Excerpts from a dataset

+===+

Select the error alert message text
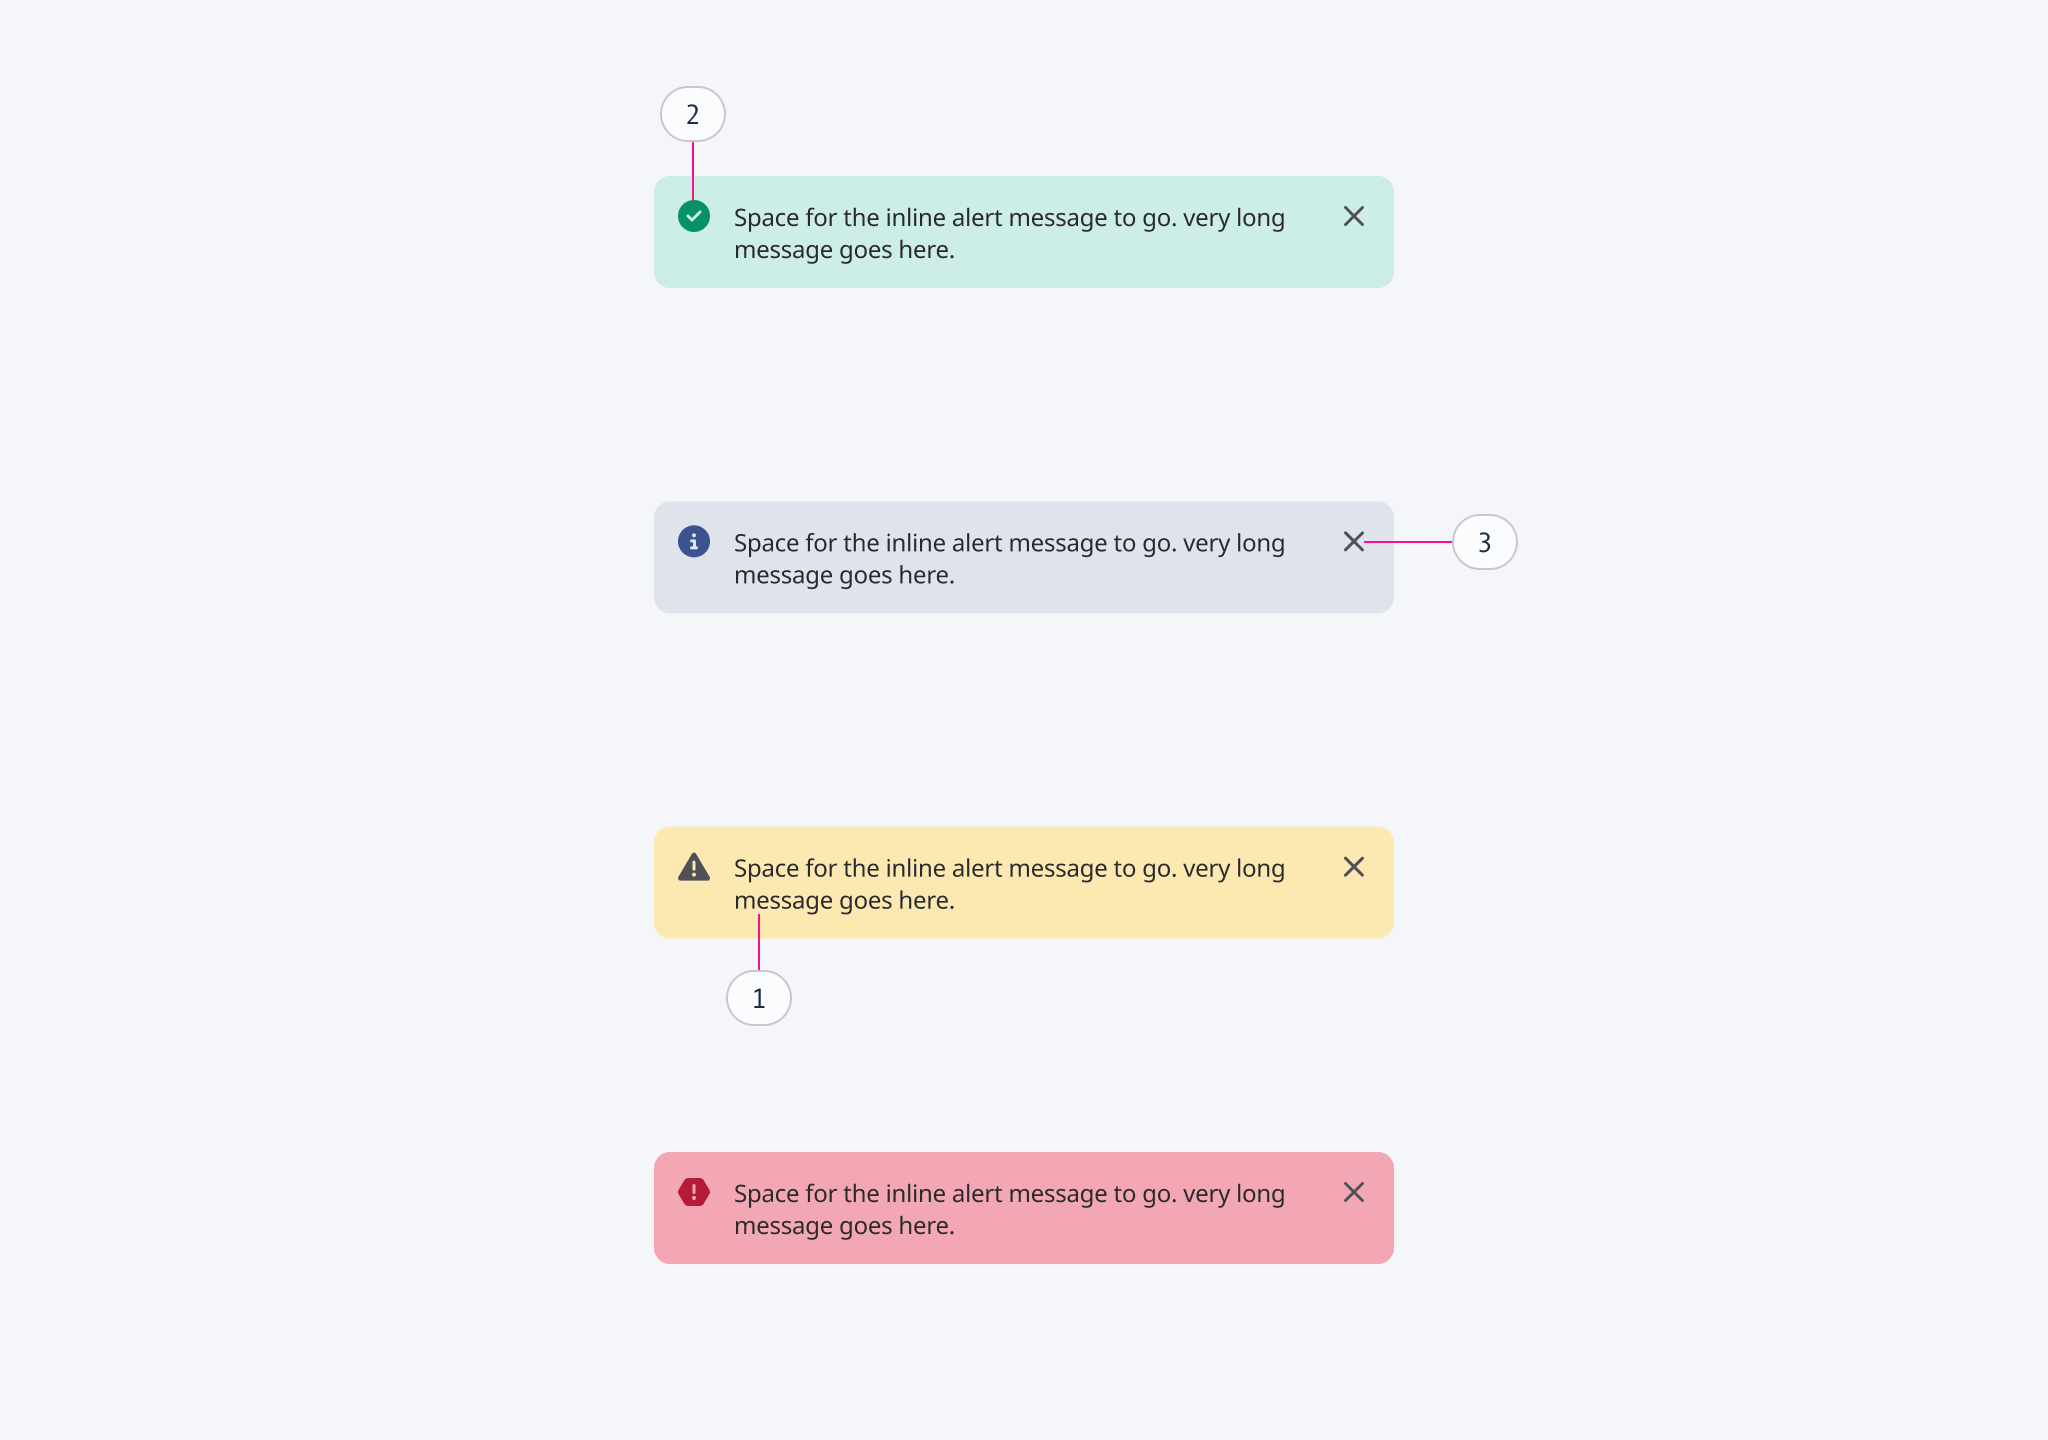 click(1009, 1209)
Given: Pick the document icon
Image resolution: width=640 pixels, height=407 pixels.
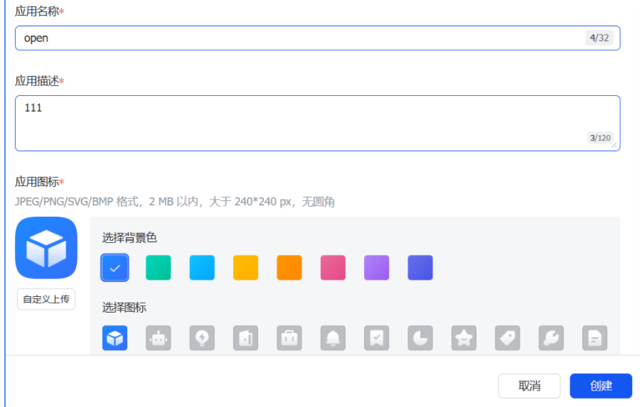Looking at the screenshot, I should coord(595,338).
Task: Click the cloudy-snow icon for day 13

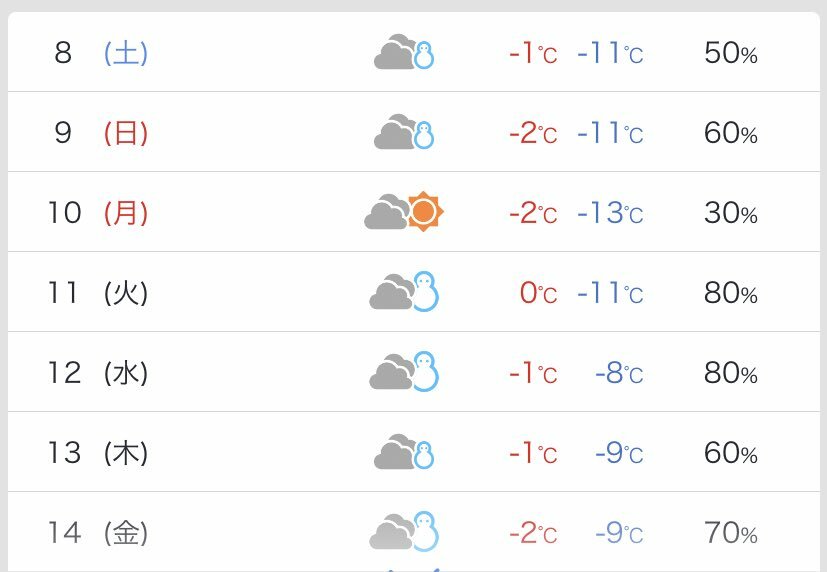Action: click(404, 452)
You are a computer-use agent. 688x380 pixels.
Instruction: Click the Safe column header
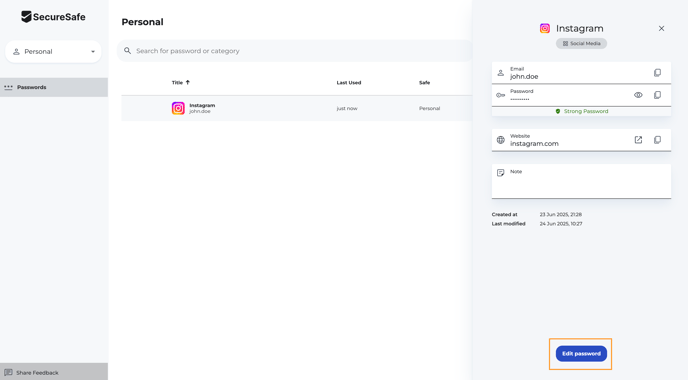(x=424, y=82)
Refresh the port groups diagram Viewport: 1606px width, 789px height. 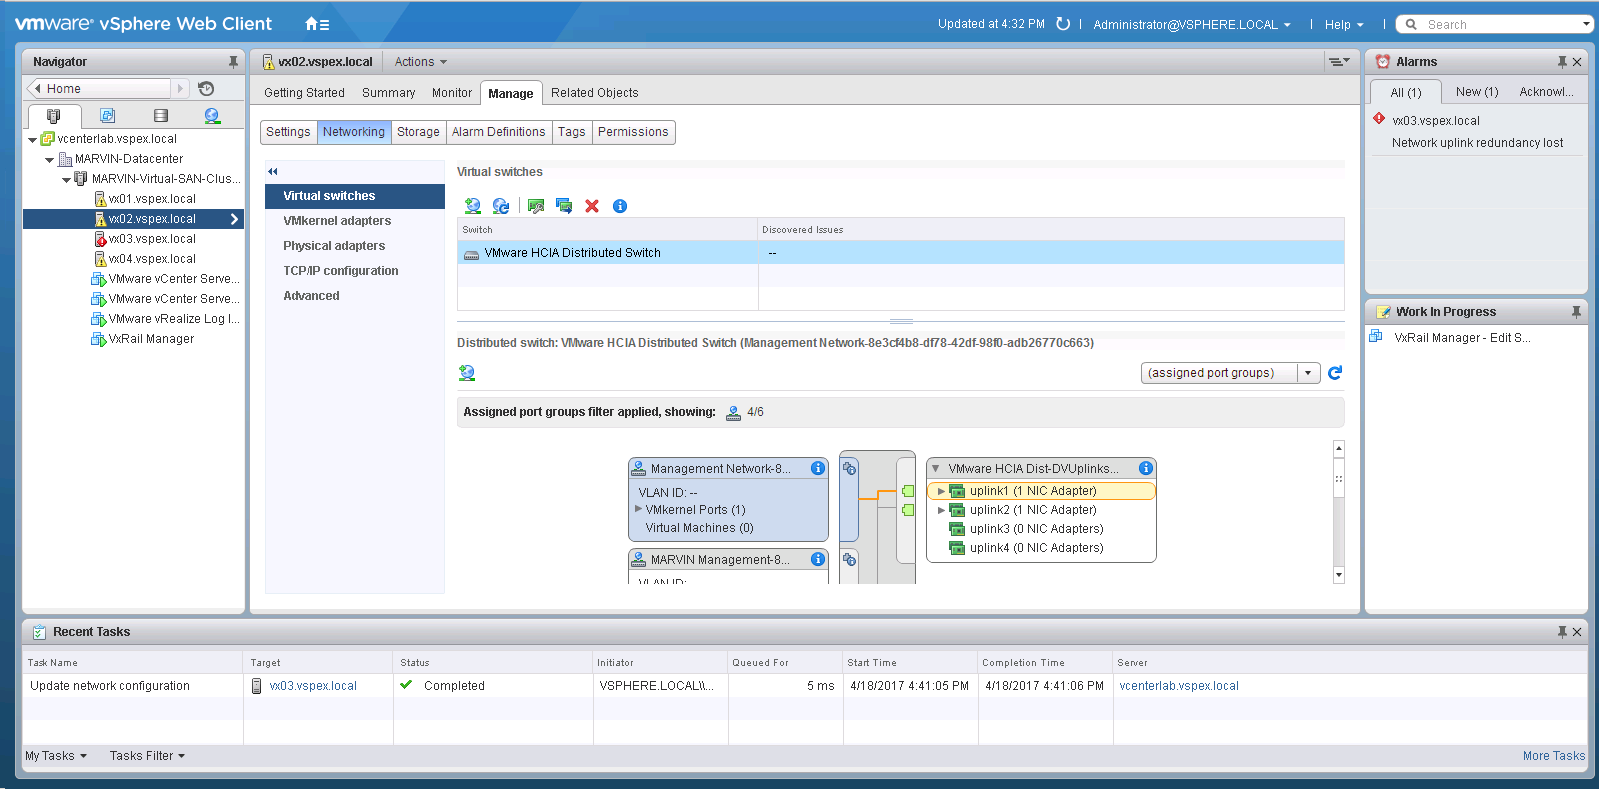click(1334, 373)
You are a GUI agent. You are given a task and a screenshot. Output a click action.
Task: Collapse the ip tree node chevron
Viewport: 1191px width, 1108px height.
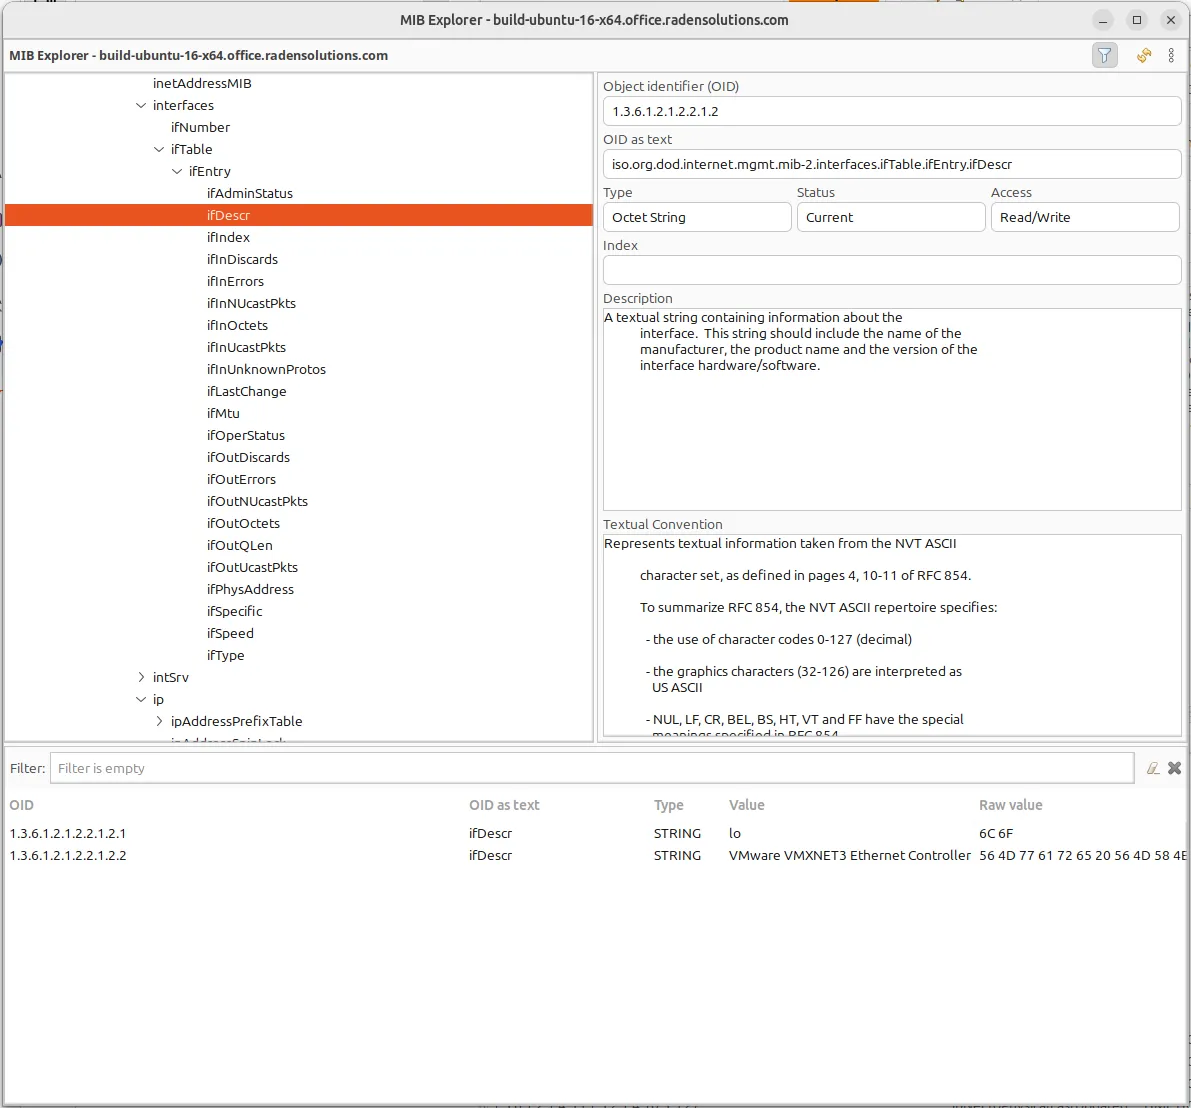point(140,699)
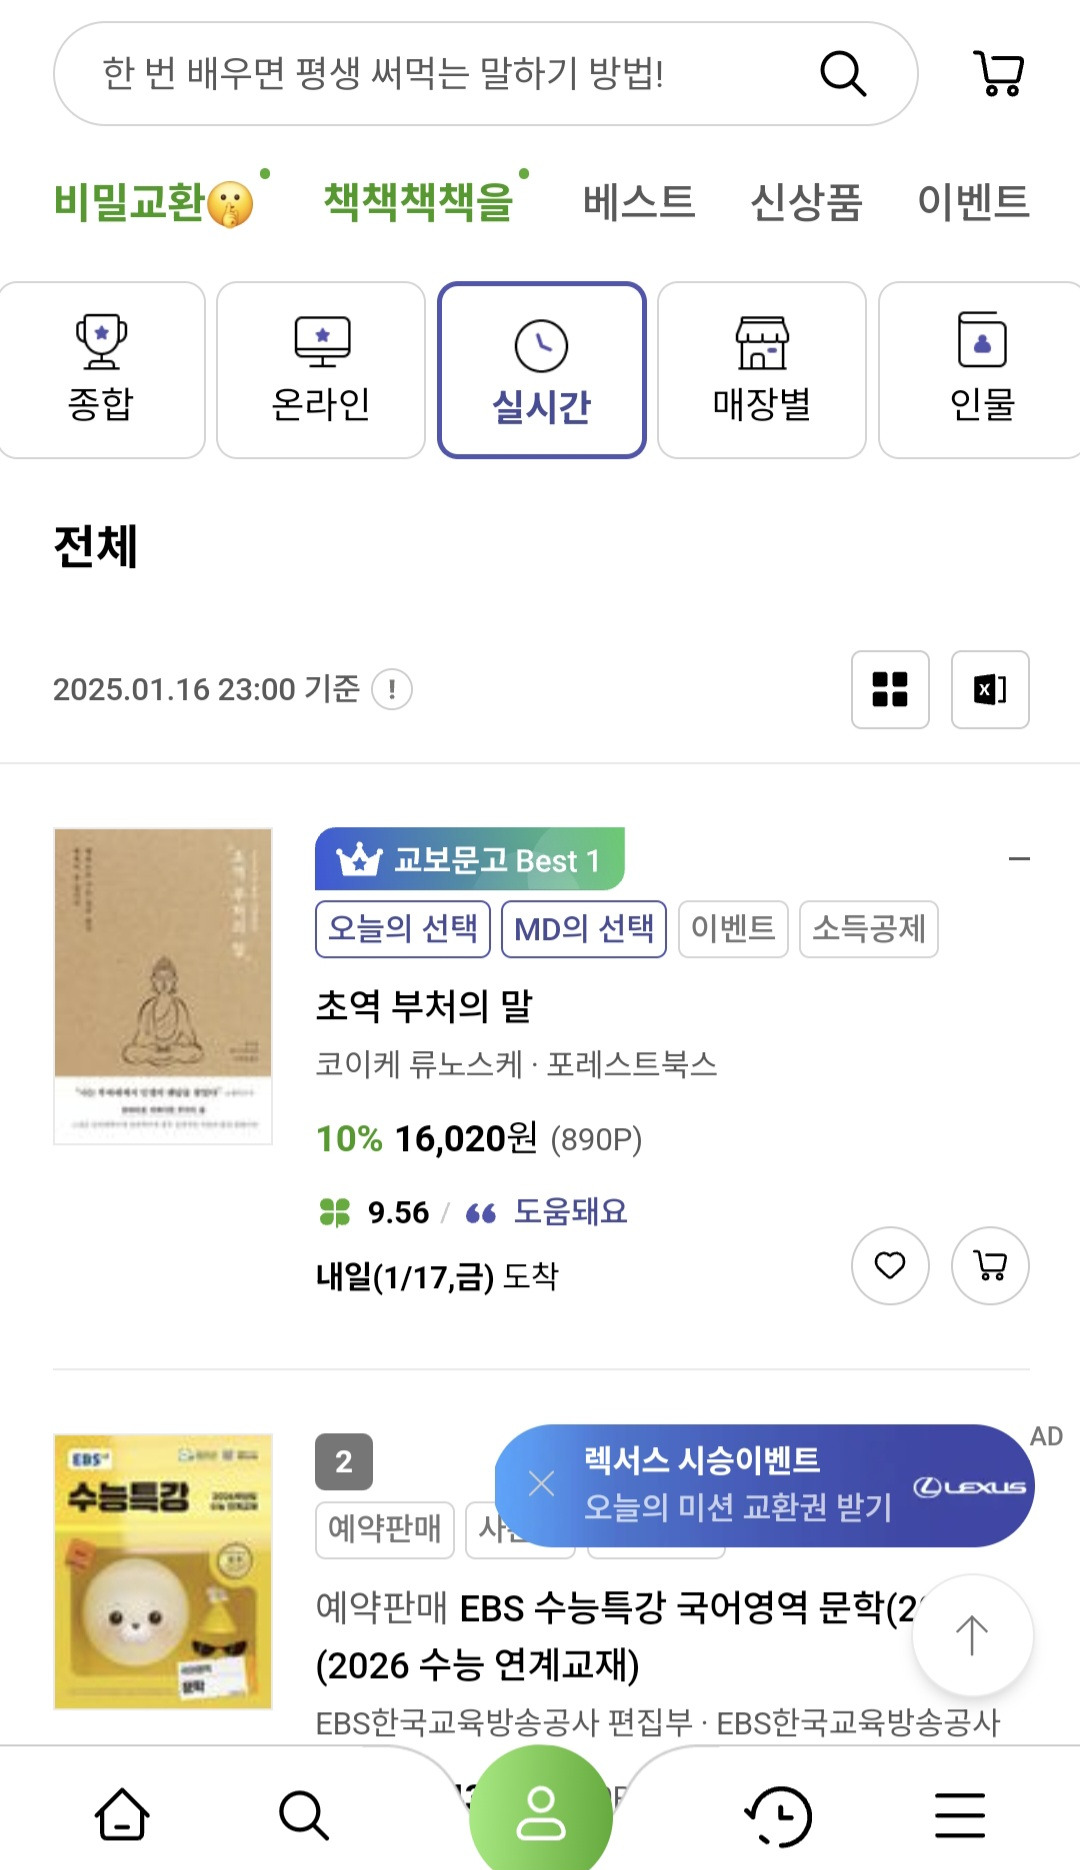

+===+

■ What you need to do
Gather from the records above every line containing the string "agent".

■ Task solution
You are a computer-use agent. 688x380 pixels.
You are a GUI agent. You are given a task and a screenshot. Output a click action.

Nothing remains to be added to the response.